Last month, as American forces gathered in the Middle East in obvious preparation for an attack on Iran, you could’ve made a small fortune gambling on when exactly the bombing would begin.

One user on the prediction site Polymarket — where you can wager on an increasingly large share of human events, from the trivial to the tragic — made $553,000 on bets placed right before Iran’s supreme leader, Ayatollah Ali Khamenei, was killed by U.S.-Israeli strikes. Another user was quickly flagged by observers on X as having made $2.14 million by placing bets on different aspects of the military operation.

In another context, these bets would trigger an insider-trading investigation, and indeed someone in the Iranian military might well have treated the bets as a form of actionable intelligence. But what is the average American meant to do with this kind of news, observing that big spike in betting activity and guessing that it might well mean someone with inside information is sending a clear signal? One intuitive answer would be: Bet on it yourself. What’s the point of knowing anything, after all, if you don’t put some skin in the game?
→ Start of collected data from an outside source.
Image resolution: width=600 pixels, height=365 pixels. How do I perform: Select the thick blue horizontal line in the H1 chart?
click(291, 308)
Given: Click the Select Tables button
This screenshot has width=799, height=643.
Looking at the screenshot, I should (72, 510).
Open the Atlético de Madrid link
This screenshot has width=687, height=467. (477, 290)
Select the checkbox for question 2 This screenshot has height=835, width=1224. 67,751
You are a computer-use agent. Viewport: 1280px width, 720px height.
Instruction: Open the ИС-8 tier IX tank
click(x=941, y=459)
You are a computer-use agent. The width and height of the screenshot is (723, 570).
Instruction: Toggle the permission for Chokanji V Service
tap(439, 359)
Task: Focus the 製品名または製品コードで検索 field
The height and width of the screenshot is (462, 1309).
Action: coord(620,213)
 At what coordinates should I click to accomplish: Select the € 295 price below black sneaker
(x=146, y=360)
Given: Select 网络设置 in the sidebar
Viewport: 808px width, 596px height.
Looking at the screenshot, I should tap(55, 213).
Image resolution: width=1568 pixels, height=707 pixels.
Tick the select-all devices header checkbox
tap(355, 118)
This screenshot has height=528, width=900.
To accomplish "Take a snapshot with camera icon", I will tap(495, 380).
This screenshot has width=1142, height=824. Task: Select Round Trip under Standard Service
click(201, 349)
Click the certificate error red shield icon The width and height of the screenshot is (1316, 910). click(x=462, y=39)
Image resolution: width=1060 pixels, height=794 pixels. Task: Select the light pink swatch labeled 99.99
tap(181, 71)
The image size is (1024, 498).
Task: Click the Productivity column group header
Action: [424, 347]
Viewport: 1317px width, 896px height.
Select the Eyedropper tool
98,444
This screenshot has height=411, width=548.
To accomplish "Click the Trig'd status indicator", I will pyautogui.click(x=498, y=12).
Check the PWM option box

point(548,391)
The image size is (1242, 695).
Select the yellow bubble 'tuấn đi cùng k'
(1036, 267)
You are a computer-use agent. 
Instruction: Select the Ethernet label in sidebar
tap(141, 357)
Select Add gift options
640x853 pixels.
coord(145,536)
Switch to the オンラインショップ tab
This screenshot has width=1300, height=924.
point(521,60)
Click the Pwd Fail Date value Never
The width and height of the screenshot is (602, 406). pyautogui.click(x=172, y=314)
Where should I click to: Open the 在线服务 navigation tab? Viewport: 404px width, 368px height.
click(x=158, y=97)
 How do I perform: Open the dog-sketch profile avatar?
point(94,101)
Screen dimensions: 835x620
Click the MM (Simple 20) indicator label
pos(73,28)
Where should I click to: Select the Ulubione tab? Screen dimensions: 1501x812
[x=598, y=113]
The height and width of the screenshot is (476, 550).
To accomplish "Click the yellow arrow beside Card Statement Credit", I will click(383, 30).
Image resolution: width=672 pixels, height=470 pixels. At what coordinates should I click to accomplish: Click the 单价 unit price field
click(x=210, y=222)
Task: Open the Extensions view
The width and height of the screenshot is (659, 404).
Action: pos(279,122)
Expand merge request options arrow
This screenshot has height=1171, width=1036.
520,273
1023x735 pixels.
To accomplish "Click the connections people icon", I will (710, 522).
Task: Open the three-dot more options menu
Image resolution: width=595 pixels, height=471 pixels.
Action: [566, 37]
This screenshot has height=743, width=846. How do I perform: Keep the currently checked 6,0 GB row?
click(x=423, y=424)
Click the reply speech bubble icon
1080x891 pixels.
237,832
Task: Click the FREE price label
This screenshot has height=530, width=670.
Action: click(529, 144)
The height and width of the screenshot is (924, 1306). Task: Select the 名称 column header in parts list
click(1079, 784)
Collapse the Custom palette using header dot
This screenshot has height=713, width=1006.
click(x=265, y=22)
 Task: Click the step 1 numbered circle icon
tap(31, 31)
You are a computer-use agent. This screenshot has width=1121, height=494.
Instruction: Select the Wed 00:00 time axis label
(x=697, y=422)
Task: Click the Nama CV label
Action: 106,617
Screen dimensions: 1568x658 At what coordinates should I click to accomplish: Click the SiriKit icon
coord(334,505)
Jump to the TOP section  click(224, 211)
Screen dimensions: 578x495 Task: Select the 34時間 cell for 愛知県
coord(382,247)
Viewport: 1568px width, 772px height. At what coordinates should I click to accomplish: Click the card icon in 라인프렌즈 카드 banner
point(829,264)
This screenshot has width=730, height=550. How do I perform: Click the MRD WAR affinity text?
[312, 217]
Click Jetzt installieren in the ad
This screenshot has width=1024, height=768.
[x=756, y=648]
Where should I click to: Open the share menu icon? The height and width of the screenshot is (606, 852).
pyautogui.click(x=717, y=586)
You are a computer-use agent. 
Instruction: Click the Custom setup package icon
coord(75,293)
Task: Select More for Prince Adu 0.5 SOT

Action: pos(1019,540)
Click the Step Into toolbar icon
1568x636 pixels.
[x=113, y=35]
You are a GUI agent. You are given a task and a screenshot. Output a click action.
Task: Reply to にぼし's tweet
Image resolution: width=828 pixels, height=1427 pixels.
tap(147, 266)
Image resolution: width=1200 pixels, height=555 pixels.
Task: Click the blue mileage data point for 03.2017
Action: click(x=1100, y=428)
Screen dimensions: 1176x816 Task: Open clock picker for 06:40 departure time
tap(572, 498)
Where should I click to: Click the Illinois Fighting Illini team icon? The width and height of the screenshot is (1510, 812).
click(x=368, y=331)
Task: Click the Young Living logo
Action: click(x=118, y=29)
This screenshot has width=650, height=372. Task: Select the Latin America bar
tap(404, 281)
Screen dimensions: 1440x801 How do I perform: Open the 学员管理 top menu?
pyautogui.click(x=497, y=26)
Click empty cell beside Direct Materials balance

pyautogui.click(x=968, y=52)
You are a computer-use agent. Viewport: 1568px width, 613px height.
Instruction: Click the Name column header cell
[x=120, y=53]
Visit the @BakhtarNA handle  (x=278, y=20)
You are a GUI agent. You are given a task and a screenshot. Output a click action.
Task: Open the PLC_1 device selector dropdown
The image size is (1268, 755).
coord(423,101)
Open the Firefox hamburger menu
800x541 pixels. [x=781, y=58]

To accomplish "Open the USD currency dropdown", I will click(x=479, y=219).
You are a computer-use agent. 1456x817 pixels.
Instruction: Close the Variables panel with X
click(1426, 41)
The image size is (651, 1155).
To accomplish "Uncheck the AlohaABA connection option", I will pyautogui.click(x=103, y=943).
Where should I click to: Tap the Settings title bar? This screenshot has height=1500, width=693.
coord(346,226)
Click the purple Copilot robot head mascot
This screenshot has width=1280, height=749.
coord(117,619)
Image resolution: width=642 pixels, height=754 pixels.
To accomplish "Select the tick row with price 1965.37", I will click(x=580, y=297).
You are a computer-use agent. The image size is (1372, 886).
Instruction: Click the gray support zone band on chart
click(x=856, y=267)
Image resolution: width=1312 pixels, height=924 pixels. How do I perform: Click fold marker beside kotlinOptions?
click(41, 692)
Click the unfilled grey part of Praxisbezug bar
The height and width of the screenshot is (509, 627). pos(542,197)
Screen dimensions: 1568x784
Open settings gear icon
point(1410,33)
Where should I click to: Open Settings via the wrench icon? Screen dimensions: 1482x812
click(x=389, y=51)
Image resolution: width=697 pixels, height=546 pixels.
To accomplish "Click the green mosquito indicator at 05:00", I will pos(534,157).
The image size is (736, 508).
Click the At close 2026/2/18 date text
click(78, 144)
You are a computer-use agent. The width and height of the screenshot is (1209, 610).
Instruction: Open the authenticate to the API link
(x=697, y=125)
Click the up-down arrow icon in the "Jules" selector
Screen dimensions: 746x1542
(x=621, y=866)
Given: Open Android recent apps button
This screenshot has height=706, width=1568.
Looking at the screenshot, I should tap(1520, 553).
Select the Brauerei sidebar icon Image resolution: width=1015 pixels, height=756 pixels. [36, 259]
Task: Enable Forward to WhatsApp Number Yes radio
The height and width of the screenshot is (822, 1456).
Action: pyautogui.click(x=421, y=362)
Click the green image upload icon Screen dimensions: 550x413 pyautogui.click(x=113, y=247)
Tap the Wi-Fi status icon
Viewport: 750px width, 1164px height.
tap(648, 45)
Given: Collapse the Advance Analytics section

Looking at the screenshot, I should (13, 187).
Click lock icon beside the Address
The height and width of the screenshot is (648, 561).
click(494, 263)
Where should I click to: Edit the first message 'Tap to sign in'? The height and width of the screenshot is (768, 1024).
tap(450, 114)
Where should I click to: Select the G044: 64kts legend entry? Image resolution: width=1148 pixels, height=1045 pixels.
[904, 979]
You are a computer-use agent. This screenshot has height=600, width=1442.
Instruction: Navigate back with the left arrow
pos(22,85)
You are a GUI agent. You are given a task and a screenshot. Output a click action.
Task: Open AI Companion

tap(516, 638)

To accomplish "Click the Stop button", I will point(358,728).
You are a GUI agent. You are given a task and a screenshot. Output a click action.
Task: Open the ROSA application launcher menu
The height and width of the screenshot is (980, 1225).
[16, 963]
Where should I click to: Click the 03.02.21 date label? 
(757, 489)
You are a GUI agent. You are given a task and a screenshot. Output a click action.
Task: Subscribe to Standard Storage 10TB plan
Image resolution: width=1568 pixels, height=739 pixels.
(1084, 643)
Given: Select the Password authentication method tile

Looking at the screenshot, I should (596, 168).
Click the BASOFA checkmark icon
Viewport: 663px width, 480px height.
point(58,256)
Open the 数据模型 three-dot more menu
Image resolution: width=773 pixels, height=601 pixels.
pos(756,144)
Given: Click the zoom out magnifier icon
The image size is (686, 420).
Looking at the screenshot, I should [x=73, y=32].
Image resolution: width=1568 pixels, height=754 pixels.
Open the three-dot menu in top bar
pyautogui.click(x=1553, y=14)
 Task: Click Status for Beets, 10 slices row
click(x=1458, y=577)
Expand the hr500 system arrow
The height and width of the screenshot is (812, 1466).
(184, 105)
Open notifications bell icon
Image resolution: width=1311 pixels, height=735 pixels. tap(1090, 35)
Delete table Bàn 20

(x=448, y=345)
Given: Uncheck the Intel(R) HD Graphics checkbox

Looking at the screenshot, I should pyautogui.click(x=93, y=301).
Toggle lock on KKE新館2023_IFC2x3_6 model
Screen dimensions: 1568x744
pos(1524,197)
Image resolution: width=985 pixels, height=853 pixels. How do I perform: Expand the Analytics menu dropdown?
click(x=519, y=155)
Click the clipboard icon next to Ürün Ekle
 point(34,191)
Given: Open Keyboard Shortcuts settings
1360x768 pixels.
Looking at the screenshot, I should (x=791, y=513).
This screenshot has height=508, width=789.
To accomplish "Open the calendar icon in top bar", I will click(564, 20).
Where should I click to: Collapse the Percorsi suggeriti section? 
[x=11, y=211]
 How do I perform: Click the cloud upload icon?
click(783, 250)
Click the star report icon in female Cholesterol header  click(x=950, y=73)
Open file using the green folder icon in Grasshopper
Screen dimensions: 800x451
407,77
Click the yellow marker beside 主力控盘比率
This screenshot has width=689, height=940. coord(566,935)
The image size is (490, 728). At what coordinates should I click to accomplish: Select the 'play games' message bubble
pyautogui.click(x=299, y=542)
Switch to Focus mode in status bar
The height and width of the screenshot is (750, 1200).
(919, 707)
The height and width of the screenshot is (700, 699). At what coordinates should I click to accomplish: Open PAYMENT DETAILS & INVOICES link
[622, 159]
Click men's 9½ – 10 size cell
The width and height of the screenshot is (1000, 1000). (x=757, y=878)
This kind of proposition used to seem, to many, obviously grotesque. But increasingly it seems stitched unmistakably into the cardsharp logic of American life. In theory, prediction markets are pretty straightforward: They’re online marketplaces where people can buy and sell stakes in futures of various kinds much like they might trade stocks.

Last week, for instance, for 92 cents you could buy a future that will pay off a dollar if the Ryan Gosling movie “Project Hail Mary,” which opened Friday, has a Rotten Tomatoes score of 93 percent positive or higher on Monday morning, several hours after this article is published. (For 8 cents, you could buy one that will pay off a dollar if that doesn’t happen.) Each market sustains trading on those futures, and the result is effectively a collective forecast of a future outcome: When a future is trading at 50 cents, the market is telling you it is an even bet; when it goes to zero, it has essentially concluded it is impossible.

For a long time, these online prediction markets were, like online sports betting, so tightly regulated as to be inaccessible to the average person in most of the United States, though enterprising would-be gamblers could gain access to sites with V.P.N.s. But after a series of ambiguous legal victories and the arrival of a friendlier presidential administration, they have leaped into the legal gray area and exploded not just in popularity but in visibility, as well.

Their boosters tell us, grandly, that the sum of all those bets gives us our best forecast of the future — even a workable approximation of the truth. They also offer an unnerving implicit philosophy: that we should relate to the future not as citizens or moralists, problem solvers or advocates, but as gamblers, each of us surveying the horizon of possibility somewhat indifferent to human outcomes and looking instead for a betting edge.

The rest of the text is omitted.